Cuando llega el ocaso de las revoluciones, a la gente le parece este fervor de las generaciones anteriores, una evidente aberración de la perspectiva emocional, sentimental. La política no es cosa que pueda ser exaltada, a tan alto rango de esperanzas y respetos. El alma racionalista – nos recuerda Ortega – la ha sacado de quicio, esperando demasiado de ella. Cuando este pensamiento comienza a generalizarse, concluye la era de las revoluciones. Al alma revolucionaria, conocemos por la historia, no ha sucedido nunca un alma reaccionaria, sino, más bien, un alma desilusionada. Es la inevitable consecuencia psicológica, que dejan los espléndidos siglos idealistas, racionalistas; centurias de dilapidación orgánica, borrachas de confianza, de seguridad en sí mismas, grandes bebedoras de utopía e ilusión.
José Ortega y Gasset |
La desviación utopista de la inteligencia humana comienza en Grecia, y se reproduce dondequiera llegue a exacerbación el racionalismo. La razón pura construye un mundo ejemplar, con la creencia de que él es la verdadera realidad y, por tanto, debe suplantar a la efectiva. La divergencia entre las cosas y las ideas puras es tal, que no puede evitarse el conflicto. Pero el auténtico racionalista no duda de que en él – en el conflicto – le corresponde ceder a lo real. Y esta convicción – opina Ortega – es la característica del temperamento racionalista.

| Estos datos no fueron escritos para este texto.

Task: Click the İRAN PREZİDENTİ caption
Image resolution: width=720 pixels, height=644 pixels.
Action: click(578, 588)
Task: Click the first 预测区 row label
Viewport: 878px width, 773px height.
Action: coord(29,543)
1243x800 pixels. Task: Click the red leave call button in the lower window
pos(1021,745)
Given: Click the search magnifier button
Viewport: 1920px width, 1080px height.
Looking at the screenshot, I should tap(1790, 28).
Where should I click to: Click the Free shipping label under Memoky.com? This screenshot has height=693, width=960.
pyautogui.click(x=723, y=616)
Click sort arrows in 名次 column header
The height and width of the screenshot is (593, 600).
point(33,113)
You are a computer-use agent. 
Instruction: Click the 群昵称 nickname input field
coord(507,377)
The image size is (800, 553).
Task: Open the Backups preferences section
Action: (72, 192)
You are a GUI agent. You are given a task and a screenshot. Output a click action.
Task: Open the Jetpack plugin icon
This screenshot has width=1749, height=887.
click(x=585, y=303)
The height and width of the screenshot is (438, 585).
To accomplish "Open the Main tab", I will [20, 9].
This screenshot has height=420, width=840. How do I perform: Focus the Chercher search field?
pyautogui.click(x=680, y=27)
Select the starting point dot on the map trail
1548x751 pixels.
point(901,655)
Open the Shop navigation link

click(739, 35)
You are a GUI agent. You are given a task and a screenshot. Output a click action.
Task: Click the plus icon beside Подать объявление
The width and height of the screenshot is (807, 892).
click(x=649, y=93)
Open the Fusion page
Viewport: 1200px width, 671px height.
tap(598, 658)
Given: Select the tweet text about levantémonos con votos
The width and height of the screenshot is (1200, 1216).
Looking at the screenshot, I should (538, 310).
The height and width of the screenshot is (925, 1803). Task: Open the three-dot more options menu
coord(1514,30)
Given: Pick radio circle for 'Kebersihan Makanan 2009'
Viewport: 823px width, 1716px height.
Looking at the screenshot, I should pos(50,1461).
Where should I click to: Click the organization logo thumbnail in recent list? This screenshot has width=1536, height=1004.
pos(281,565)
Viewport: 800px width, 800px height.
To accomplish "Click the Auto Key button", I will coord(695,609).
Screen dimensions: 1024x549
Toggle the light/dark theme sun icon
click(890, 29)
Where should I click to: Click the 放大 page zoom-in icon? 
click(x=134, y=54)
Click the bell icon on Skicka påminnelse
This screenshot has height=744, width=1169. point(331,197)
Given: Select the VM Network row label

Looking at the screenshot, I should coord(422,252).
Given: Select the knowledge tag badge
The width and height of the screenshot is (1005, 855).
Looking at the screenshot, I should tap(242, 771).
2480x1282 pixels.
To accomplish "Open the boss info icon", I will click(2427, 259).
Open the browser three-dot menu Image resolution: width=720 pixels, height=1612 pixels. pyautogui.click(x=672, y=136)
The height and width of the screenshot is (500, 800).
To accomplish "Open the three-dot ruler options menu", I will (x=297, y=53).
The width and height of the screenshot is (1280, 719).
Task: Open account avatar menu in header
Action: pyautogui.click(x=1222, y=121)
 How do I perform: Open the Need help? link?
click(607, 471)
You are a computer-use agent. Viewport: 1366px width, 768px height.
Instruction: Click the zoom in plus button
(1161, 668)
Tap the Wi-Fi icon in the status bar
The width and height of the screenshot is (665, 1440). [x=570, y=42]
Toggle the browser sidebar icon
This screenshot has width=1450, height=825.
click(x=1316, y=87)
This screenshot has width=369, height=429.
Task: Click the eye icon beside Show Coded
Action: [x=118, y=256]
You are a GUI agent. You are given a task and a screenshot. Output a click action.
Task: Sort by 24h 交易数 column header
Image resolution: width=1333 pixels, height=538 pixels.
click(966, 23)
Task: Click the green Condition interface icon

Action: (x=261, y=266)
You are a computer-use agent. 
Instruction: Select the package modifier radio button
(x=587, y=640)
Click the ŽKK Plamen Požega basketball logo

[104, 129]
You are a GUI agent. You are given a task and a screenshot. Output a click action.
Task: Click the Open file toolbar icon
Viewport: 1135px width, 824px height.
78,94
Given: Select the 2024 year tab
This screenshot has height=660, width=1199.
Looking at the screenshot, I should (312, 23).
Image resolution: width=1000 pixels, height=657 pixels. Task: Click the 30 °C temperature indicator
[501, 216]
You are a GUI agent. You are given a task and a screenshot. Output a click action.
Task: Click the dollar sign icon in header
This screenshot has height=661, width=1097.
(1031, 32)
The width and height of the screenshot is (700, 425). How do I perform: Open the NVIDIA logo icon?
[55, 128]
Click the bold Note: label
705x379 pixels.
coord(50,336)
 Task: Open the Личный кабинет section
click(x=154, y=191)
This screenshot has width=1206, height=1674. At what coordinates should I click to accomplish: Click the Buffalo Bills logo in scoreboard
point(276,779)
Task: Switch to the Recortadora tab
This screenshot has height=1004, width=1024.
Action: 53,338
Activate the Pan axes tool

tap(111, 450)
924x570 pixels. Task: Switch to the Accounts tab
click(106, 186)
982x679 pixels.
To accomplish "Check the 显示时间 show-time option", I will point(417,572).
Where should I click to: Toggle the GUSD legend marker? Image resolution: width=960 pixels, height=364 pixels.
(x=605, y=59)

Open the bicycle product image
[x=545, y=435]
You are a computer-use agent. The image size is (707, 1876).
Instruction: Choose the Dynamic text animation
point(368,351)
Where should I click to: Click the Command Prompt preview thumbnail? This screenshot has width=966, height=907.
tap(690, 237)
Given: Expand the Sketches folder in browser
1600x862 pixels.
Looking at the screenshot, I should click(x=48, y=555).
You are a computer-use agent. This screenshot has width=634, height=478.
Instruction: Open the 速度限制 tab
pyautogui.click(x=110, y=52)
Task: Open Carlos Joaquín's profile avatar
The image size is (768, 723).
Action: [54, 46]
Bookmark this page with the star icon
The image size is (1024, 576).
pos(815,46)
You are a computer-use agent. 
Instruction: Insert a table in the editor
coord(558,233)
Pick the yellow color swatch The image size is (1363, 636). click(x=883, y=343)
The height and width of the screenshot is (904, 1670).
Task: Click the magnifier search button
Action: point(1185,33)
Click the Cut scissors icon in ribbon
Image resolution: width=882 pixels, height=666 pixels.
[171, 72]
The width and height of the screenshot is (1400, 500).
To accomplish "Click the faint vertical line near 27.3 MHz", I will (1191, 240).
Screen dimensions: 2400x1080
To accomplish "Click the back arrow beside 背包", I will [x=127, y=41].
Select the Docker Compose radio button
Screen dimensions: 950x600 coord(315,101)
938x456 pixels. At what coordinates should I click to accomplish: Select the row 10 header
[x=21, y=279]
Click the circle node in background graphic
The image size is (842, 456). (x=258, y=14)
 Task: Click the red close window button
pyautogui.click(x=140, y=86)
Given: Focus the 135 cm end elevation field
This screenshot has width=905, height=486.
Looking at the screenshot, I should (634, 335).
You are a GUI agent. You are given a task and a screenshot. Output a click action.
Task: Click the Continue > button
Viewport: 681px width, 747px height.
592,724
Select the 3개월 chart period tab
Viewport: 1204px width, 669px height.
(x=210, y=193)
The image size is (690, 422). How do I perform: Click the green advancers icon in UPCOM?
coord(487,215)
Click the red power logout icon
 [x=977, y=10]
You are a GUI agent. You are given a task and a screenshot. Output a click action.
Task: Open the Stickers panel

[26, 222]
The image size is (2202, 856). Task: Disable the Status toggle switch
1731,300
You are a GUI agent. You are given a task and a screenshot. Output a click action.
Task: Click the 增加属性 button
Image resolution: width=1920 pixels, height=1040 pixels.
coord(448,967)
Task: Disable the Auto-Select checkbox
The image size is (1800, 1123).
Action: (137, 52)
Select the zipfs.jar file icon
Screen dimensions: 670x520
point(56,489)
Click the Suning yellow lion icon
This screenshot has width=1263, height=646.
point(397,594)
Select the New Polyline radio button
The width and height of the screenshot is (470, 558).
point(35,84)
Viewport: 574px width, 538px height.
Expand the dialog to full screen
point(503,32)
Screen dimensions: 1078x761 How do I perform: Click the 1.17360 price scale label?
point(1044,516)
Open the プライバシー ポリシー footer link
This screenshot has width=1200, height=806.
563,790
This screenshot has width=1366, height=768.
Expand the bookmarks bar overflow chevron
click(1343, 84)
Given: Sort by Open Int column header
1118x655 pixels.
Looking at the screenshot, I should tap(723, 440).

Claro es que la realidad posee dureza sobrada, para resistir los embates de las ideas. Entonces el racionalismo busca una salida: reconoce que, “por el momento”, la idea no se puede realizar, pero que lo logrará en “un proceso infinito” (Leibnitz, Kant…). El utopismo toma la forma de “ucronismo”, ese pecado que consiste en cegarse, no a esta o aquella realidad histórica, sino a cualquier realidad histórica, consiste en pensar, en el fondo de uno mismo, que es Adán y que el mundo es nuevo, y que no ha habido nada, que no existe nada, que ahora toda va a crearse de golpe y de una vez.
Pues eso.
Palma. Ca’n Pastilla a 30 de Mayo del 2017.